Part 2 of 3 – The Interviewer
This is the 2nd part of our 3 part series discussing interview etiquette…this time, we’re focusing on the interviewer or hiring manager…
I recently read an eye-opening article, The 7 Deadly Sins of Good Hiring, which has some insightful commentary on how an interviewer should behave and since not all hiring managers are naturally great interviewers, thought this would be a relevant article.
Interviewing a potential candidate for a position as a hiring manager may seem pretty logical. But for some hiring managers, the interviewing process can be overwhelming, and if not done properly, can make the wrong impression on your candidate, and in some cases quite possibly tarnish the reputation of the company or even put your employer in a sticky legal situation.
So just as you expect certain etiquette from a job seeker, the same is expected of you, the hiring manager. You’re setting the tone for a possible long-term relationship.
The Resume – The process has started, your in basket begins piling up with resume upon resume. It will take time to sift through the resumes to begin your candidate selection process, ensuring that the information on the resume meets your qualification criteria.
Be Prepared – Before you reach out to the candidate you should have a clear map of your interview process. If your department and/or HR hasn’t established interview guidelines, it’s time to do so now. Consistency in the process allows all of the candidates a fair shot at being considered for the position and provides you and your team an “apples-to-apples” comparison.

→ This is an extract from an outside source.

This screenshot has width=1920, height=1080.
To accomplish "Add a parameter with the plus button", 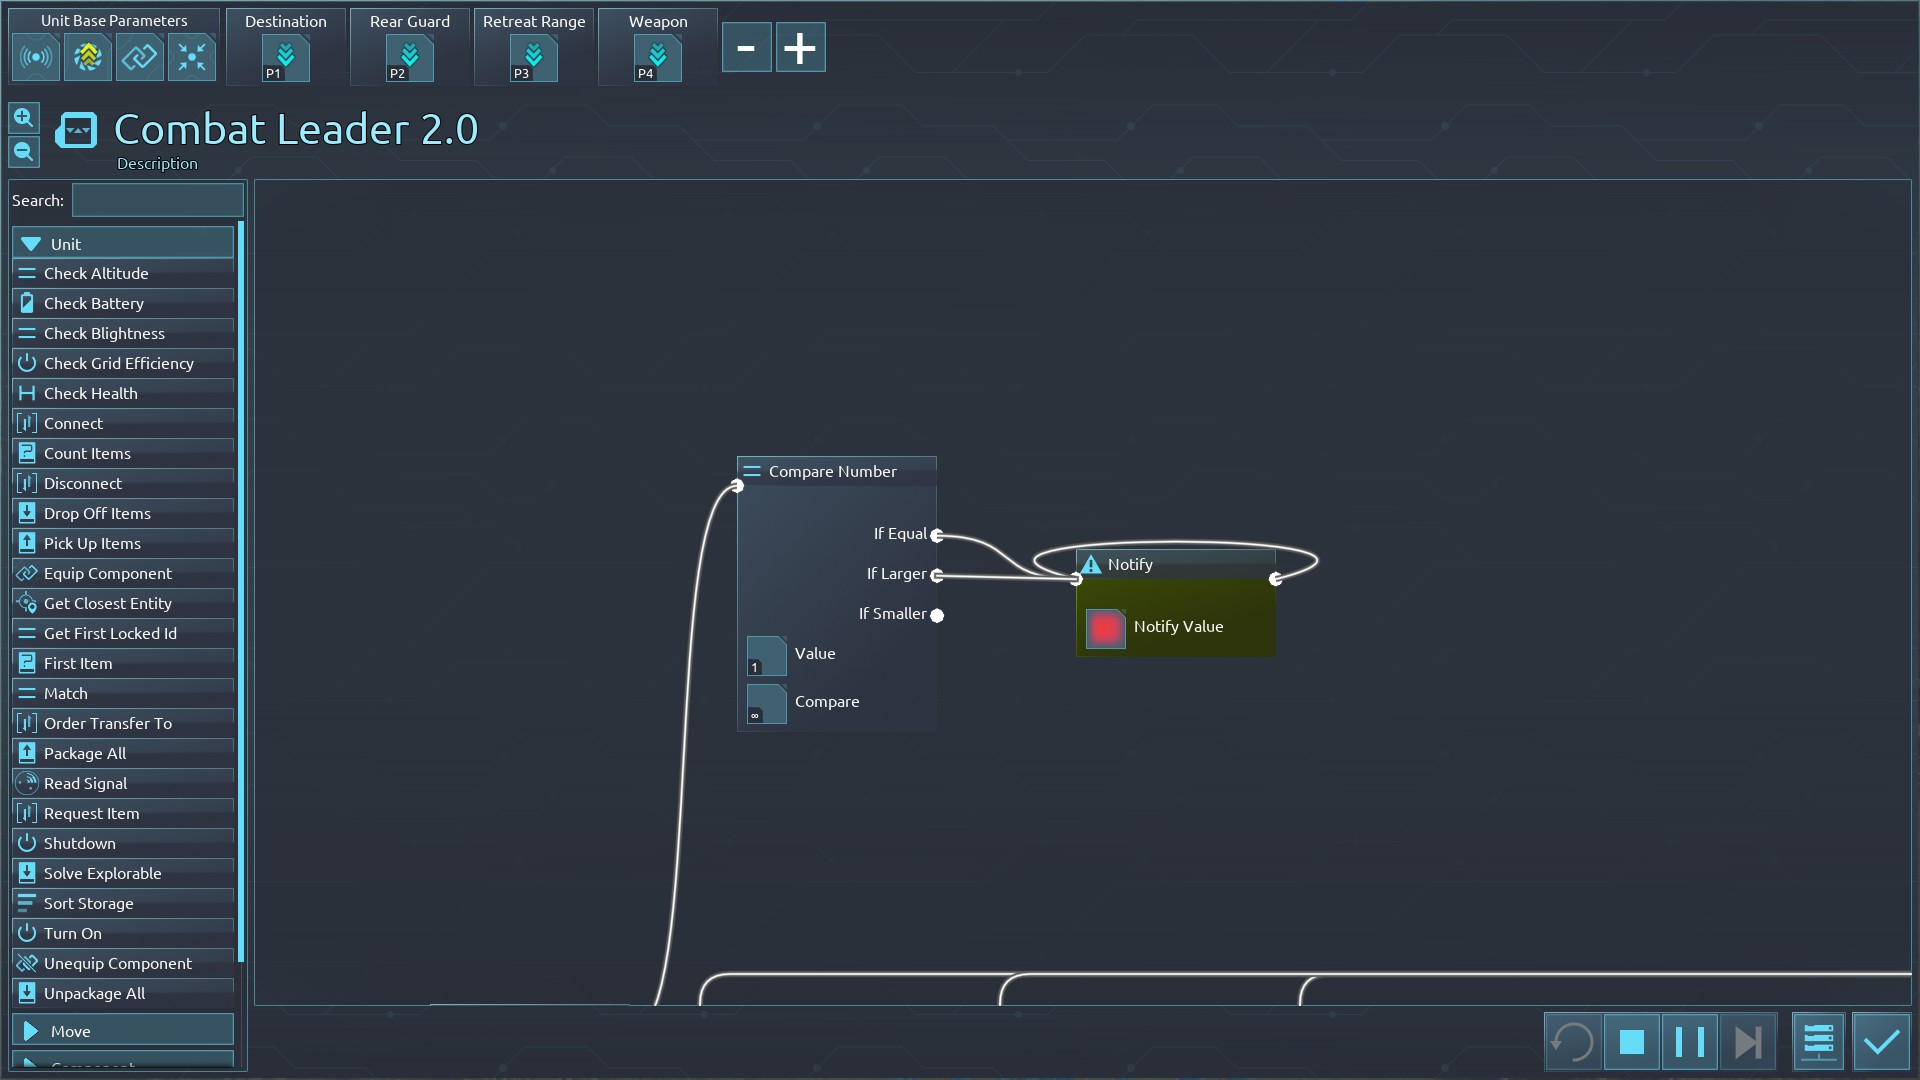I will [800, 48].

There are enough variables in interviewing each candidate such as personality, background, etc., and you don’t need to complicate matters further by not having a process.
Your Team – Your team should consist of key players in your department and those who will have direct interaction with the prospective candidate once hired. So if you’re hiring a graphic designer and you’re the Art Director, it would be a good idea to have the Creative Director, a Sr. Graphic Designer, and perhaps your VP of Marketing or Creative as well. Have your interview team prepped with the job description, the candidate’s resume and portfolio and provide a clear interview itinerary to all involved.
Treat the Interview as a Meeting – This is an important business meeting, treat it as such. Publish a schedule and agenda and be sure each team member, including the candidate, has a copy of it. Stick to the schedule – 5-10 minutes of going over schedule for say, 4 people, amounts to 40 minutes added to the interview. Stay on track – it’s not fair to the candidate and it’s not fair to your colleagues.
Next Steps – Have next steps defined at the end of the interview. Let each candidate know when they can expect to hear from you. Please be sure to phone each candidate regardless of your interest in them. It’s not ok to leave someone hanging because you’re not interested in hiring them.
In the end, your etiquette is an important factor in representing your company to your prospective employees.